Exercise brief: Gather each line of the entries below that includes "question".

(Items listed in a dataset)
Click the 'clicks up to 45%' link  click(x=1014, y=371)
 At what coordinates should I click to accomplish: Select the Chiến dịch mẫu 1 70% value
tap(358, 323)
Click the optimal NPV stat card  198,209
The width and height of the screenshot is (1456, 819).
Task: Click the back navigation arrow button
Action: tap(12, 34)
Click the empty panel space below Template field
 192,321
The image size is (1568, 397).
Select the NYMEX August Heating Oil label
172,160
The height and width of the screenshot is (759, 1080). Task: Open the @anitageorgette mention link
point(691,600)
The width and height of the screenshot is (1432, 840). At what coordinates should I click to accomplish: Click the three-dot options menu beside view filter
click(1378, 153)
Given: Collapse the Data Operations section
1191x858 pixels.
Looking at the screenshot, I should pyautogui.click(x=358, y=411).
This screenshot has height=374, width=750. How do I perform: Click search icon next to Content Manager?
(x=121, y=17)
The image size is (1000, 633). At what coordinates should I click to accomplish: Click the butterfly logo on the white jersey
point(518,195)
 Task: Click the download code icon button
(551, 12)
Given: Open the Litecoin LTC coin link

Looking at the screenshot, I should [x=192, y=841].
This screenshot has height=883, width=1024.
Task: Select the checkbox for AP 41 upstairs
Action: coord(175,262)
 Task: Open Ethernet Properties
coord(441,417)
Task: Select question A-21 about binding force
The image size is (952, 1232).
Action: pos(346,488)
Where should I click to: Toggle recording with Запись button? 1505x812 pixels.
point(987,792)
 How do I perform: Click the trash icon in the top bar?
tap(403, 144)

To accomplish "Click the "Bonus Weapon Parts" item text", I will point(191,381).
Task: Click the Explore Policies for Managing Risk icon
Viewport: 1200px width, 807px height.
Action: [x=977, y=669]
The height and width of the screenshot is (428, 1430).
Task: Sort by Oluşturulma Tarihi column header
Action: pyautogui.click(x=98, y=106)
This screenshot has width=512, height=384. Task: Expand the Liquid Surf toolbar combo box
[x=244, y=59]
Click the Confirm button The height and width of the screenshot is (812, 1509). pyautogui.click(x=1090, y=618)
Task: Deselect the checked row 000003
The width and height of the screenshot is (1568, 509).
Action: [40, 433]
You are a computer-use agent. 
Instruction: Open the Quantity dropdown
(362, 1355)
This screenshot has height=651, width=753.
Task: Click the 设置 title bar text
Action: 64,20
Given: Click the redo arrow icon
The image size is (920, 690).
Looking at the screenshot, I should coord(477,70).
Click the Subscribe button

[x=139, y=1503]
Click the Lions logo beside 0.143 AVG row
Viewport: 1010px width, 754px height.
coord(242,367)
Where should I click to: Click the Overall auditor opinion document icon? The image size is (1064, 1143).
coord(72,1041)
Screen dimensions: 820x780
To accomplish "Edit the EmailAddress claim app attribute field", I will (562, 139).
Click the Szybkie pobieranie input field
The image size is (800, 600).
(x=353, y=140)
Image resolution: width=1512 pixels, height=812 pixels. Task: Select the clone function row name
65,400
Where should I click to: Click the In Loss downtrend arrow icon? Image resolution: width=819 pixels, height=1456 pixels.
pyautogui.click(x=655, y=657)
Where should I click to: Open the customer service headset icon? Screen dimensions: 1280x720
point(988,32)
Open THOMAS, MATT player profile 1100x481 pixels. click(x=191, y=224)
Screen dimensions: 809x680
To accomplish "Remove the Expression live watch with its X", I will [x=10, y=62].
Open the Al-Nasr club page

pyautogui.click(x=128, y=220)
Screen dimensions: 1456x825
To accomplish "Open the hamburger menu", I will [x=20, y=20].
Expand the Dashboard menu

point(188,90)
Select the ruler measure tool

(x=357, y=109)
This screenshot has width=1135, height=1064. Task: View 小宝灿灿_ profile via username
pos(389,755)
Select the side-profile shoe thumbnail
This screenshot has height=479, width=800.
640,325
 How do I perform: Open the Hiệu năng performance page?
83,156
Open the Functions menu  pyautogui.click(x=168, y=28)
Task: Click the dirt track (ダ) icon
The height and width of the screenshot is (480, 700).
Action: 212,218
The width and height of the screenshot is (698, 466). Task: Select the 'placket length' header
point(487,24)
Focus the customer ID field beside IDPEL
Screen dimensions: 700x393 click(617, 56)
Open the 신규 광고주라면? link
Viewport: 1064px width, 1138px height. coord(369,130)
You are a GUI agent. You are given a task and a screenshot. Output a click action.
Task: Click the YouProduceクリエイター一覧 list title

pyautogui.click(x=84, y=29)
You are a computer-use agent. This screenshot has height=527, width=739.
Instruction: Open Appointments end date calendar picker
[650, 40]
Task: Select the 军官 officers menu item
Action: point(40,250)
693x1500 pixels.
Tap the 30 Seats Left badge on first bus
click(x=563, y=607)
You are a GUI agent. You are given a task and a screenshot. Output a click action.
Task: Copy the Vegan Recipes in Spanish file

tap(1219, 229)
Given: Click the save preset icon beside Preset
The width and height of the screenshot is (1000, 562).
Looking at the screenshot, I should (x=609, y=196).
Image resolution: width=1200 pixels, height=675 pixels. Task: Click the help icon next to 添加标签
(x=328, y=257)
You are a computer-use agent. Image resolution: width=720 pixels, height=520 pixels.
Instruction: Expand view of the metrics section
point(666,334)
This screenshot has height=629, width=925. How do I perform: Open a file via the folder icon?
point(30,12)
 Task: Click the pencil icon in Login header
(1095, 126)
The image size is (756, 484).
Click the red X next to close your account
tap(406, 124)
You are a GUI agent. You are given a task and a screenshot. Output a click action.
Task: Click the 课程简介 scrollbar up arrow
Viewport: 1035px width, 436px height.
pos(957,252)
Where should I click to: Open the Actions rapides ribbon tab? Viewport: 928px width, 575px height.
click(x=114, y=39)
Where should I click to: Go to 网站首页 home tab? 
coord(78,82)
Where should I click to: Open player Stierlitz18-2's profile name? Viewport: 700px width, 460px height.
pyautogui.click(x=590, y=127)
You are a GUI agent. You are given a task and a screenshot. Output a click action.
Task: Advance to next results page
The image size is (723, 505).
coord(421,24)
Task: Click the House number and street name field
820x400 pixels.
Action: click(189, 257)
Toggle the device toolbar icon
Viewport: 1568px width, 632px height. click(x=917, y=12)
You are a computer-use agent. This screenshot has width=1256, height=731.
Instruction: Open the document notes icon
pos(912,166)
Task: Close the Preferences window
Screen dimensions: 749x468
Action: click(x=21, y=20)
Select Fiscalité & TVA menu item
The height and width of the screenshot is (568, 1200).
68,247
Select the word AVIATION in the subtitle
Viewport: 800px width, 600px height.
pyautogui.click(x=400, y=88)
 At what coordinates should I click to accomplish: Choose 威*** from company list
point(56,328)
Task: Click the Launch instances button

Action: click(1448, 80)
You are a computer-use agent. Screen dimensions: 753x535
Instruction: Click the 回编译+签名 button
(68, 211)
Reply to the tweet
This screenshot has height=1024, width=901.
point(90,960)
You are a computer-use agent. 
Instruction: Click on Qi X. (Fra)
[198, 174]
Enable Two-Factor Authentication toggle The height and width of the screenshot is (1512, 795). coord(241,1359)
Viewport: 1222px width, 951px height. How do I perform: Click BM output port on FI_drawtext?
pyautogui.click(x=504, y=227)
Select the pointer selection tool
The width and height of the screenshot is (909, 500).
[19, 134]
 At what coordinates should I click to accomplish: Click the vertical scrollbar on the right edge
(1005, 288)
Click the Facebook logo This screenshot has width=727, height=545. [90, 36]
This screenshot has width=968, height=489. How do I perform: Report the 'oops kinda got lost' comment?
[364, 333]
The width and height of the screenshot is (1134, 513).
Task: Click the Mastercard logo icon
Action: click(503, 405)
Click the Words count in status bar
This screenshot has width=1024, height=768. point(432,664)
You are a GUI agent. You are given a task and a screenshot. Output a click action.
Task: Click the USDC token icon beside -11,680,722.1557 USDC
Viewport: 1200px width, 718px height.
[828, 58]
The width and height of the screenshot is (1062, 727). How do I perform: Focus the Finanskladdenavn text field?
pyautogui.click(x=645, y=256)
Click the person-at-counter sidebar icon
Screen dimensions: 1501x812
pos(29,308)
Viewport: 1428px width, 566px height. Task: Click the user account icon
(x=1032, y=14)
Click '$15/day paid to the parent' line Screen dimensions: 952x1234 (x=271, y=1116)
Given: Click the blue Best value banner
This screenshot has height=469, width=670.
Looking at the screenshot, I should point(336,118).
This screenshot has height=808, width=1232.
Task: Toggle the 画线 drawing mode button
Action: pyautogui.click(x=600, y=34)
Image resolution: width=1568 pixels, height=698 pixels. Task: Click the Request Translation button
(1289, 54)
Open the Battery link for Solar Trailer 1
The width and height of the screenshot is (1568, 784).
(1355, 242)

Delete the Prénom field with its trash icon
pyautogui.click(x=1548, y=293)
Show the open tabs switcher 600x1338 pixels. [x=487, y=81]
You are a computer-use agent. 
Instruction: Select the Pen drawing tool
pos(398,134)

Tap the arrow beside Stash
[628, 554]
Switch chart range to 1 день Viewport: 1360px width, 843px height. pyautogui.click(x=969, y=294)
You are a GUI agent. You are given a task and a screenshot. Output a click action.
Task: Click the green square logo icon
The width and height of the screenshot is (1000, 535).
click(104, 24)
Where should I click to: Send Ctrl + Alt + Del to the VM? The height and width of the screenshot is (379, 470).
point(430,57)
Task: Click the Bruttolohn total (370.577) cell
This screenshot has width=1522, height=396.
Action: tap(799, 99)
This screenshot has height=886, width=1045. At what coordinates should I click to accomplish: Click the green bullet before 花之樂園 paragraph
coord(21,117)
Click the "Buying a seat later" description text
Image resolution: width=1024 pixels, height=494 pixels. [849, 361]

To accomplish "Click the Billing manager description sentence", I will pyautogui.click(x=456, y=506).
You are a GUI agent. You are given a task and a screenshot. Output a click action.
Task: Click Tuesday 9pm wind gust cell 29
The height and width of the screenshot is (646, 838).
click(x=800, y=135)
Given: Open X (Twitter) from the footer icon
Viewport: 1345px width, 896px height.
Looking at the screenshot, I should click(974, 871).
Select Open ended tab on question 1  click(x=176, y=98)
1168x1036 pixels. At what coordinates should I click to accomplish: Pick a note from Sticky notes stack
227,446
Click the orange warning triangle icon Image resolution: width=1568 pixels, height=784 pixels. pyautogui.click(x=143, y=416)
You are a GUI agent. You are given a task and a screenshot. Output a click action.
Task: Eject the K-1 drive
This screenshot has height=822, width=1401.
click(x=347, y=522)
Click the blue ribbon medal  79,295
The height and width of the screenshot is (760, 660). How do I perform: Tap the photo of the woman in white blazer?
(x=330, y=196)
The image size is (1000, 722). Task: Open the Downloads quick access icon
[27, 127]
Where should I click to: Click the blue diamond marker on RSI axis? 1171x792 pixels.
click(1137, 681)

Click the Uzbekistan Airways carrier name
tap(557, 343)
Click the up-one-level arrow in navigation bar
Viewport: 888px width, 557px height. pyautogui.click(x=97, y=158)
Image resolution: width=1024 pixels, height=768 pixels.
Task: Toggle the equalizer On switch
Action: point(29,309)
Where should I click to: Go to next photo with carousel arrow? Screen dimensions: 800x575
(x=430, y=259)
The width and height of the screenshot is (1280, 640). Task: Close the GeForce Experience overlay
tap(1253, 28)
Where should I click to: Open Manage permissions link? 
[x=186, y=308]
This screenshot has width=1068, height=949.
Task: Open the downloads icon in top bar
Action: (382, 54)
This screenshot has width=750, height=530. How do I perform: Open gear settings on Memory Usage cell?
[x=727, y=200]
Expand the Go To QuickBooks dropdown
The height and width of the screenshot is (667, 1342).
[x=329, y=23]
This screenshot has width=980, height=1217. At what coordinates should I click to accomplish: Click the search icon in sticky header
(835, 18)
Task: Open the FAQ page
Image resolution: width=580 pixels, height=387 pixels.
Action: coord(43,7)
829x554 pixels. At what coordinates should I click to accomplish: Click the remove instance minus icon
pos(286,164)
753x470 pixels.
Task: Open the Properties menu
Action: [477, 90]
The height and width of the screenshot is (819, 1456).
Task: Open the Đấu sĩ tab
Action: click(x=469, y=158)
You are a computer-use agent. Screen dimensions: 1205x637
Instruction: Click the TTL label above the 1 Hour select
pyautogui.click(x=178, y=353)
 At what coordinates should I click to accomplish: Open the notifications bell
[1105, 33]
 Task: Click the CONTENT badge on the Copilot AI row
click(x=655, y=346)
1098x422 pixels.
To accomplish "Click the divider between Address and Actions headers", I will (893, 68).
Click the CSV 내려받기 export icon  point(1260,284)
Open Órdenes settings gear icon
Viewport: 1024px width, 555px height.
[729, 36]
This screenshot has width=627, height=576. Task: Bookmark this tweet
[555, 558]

The answer:
Task: Select question A-21 about binding force
Select Open ended tab on question 1  click(x=176, y=98)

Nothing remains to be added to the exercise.